Italy's small parcel tax is a national €2 customs handling fee applied to all parcels imported from outside the European Union with an intrinsic value of €150 or less. It was introduced via Italy's fiscal decree and was originally intended to take effect from 1 January 2026.
A few things make it unusual compared to standard customs charges:
- It applies to both B2C and B2B shipments, unlike many customs thresholds that differentiate between consumer and commercial imports.
- It is a flat administrative fee, not a percentage of goods value. Whether the parcel contains a €5 phone case or a €140 piece of clothing, the charge is the same.
- It was designed to raise revenue estimated at €122.5 million in 2026, scaling to €245 million per year from 2027 onwards, figures calculated on the assumption the fee would begin yielding results from the second half of 2026.
As of June 2026, Italy's Ministry of Economy is actively seeking a legislative vehicle to postpone the €2 fee further specifically to avoid it colliding with the EU €3 tariff on 1 July. If you are reading this close to or after 1 July 2026, verify the current status via the Italian Ministry of Economy (MEF) before updating your landed cost calculations. The situation is moving quickly.
Why was it delayed from January 2026?
The original January 2026 start date was pushed back because Italy's fiscal decree needed time for monitoring and system readiness, the fee required no upfront funding, which is precisely what allowed legislators to bring the effective start date forward to 1 July when a new political deadline emerged. Italy's Ministry of Economy formally confirmed the delay on 12 March 2026, just before the original first reporting deadline of 15 March, the date that would have captured January and February imports.
What counts as a "small parcel" under Italian rules?
The Italian fee applies to any parcel from a non-EU country with an intrinsic value not exceeding €150. This is the same threshold as the existing EU customs duty exemption for low-value goods, the threshold that the broader EU customs reform is also targeting for abolition. The practical definition covers the vast majority of individual consumer orders placed on platforms like Temu, Shein, AliExpress, and similar marketplaces sourcing from China and other non-EU origins.
How Italy's Fee Connects to EU Customs Reform
Understanding Italy's €2 charge in isolation misses the bigger picture. It is one piece of a multi-layered EU customs reform that has been building since 2023 and is accelerating through 2026 and 2027. To make sense of the current situation, it helps to understand the two distinct EU-level changes that are running in parallel.

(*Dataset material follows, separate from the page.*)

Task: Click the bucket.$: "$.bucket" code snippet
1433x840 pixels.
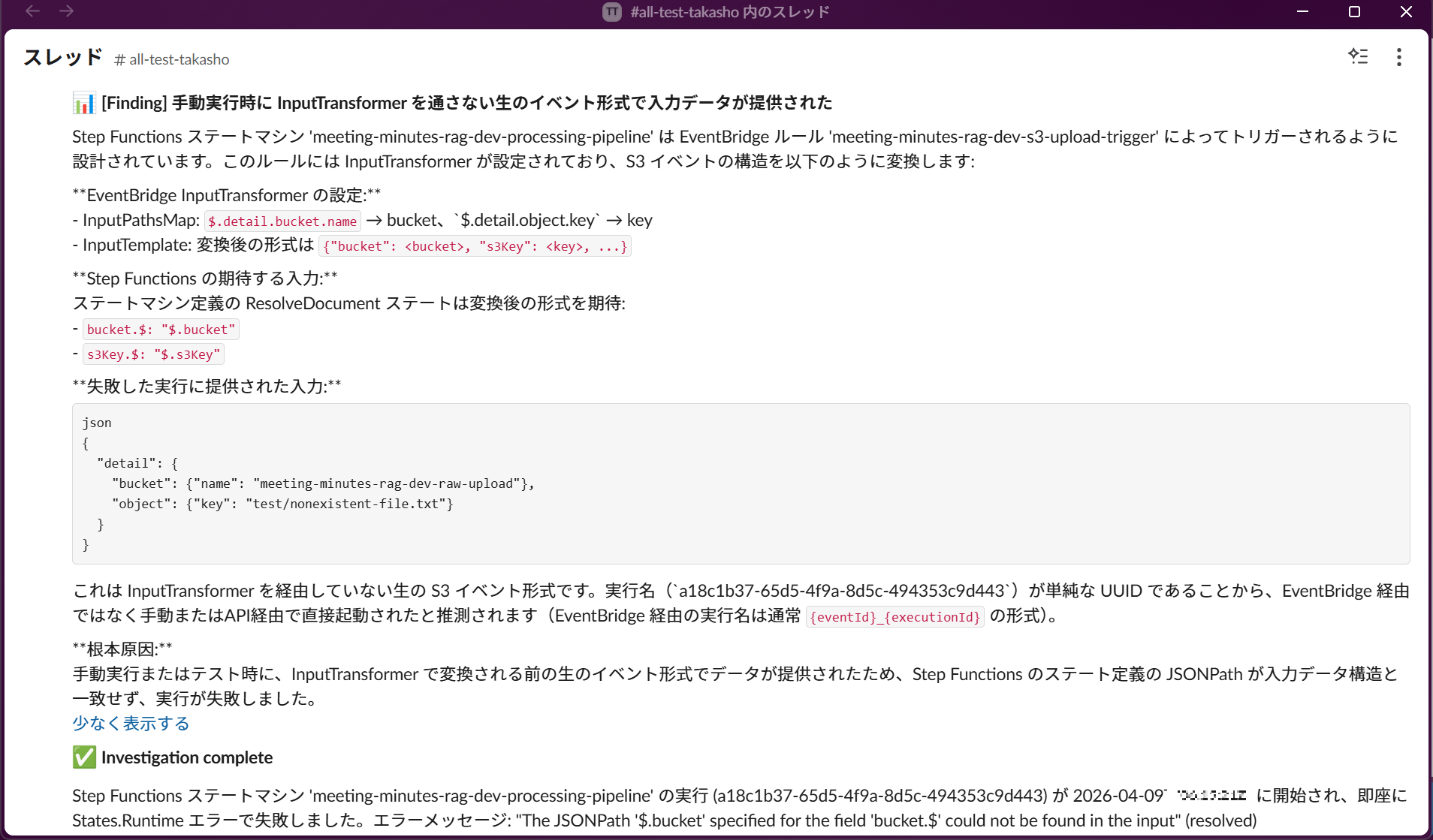Action: [x=161, y=330]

The EU €3 interim customs tariff (1 July 2026)
The EU Council formally approved an interim €3 customs levy on low-value e-commerce imports on 11 February 2026, following an agreement reached in December 2025. This charge takes effect from 1 July 2026 and works differently from Italy's flat fee: it is applied per tariff subheading within a parcel, not per parcel as a whole.
To use the example from the EU Council's official press release: if a parcel valued under €150 contains two silk blouses and one woollen blouse, tariffs apply to both fabric categories — amounting to €6 in total, not a single €3 charge. The mechanics matter for any business calculating landed costs on mixed-category shipments.
The scale of the problem this is designed to address is significant. According to the European Commission, the number of small parcels arriving in the EU doubled every year since 2022, reaching 4.6 billion in 2024, with 91% originating from China.
The EU €2 customs handling fee (1 November 2026)
Separately, the EU Council and Parliament reached an agreement in spring 2026 on a harmonised €2 administrative handling fee to be levied by customs authorities on small parcels sold online across all member states. This is scheduled for 1 November 2026.
This is the charge that creates Italy's core dilemma: Italy introduced its own €2 fee nationally — essentially anticipating what Brussels was going to mandate anyway — but did so before the EU framework was finalised, creating a potential overlap rather than a smooth handover.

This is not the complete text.